§ Excerto
====================

Entre outros, dois fatores com mais preponderância têm contribuído para a forte descida das obrigações do tesouro: A política monetária contracionista encetada pela FED, espelhada na subida das suas taxas de juro de referência, e a prometida política orçamental expansionista da administração Trump, que toma posse a 20 de janeiro, plasmada na descida de impostos e no aumento da despesa pública, que aumenta o rendimento disponível, a procura e, consequentemente, a inflação que pode acelerar ainda mais a subida das taxas e espoletar um "sell off" das obrigações maior que o de 1994, e culminando num verdadeiro "crash" obrigacionista.

Aliás, o aumento da despesa pública é gerador de inflação devido à maior procura de bens e serviços pelo Estado. Esta política orçamental da próxima administração dos EUA nem sequer é keynesiana, porque apesar de existirem sinais de abrandamento económico não estamos numa crise económica.

Também o inevitável aumento da dívida pública norte-americana elevará a perceção do risco por parte dos investidores e agudizará ainda mais a subida das taxas de juro, através do aumento do prémio de risco.

====================

§ Lista de tarefas
1. Segundo o excerto, em que data toma posse a administração Trump?
2. Resuma o excerto em duas frases.

§ Linhas de dados
====================

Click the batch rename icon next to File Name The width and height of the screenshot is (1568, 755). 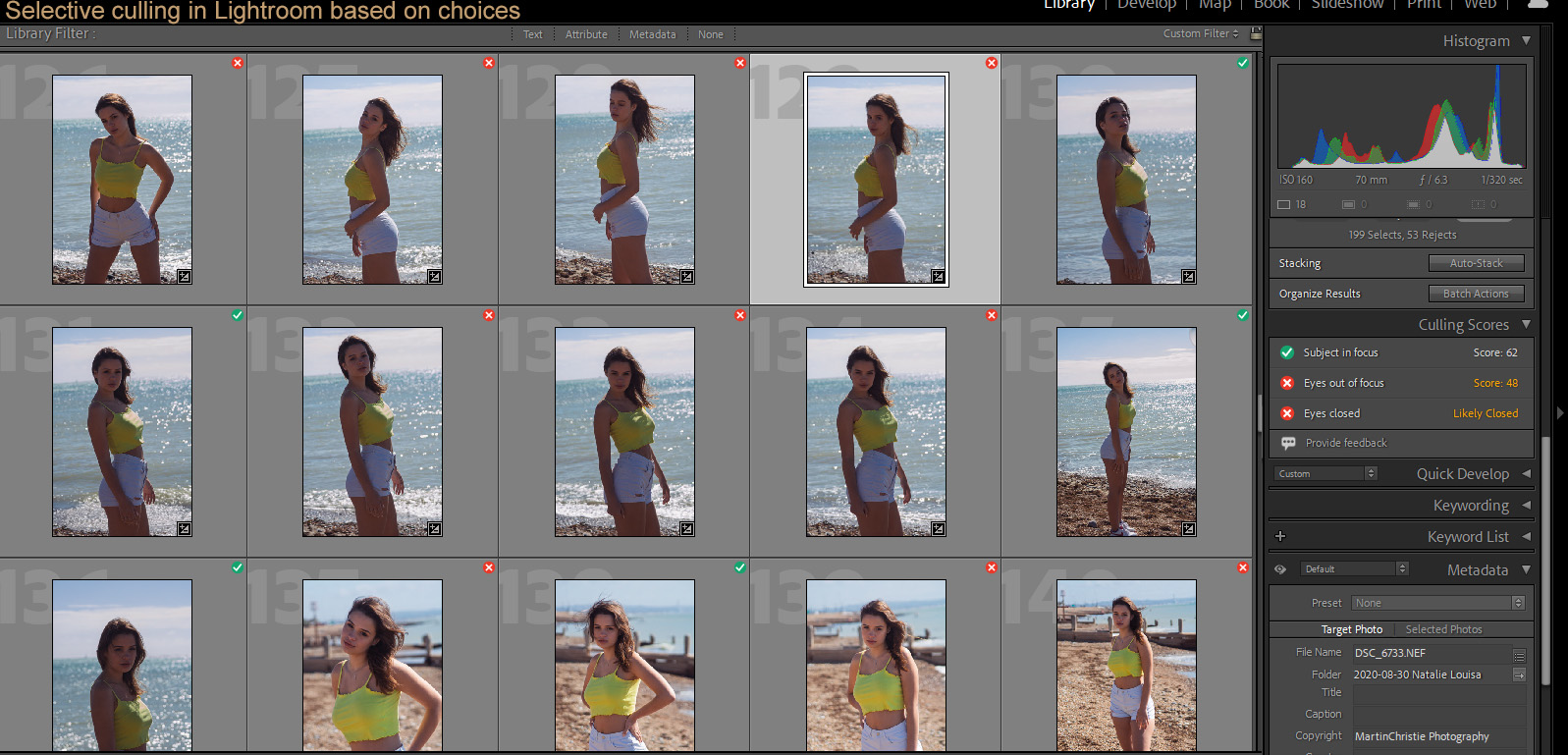[x=1519, y=654]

====================

§ Soluções
1. A 20 de janeiro.

2. A política monetária contracionista da FED e a política orçamental expansionista prometida pela administração Trump têm contribuído para a forte descida das obrigações do tesouro e podem culminar num "crash" obrigacionista. O aumento da despesa pública gera inflação, e o aumento da dívida pública norte-americana elevará a perceção do risco pelos investidores e agudizará a subida das taxas de juro.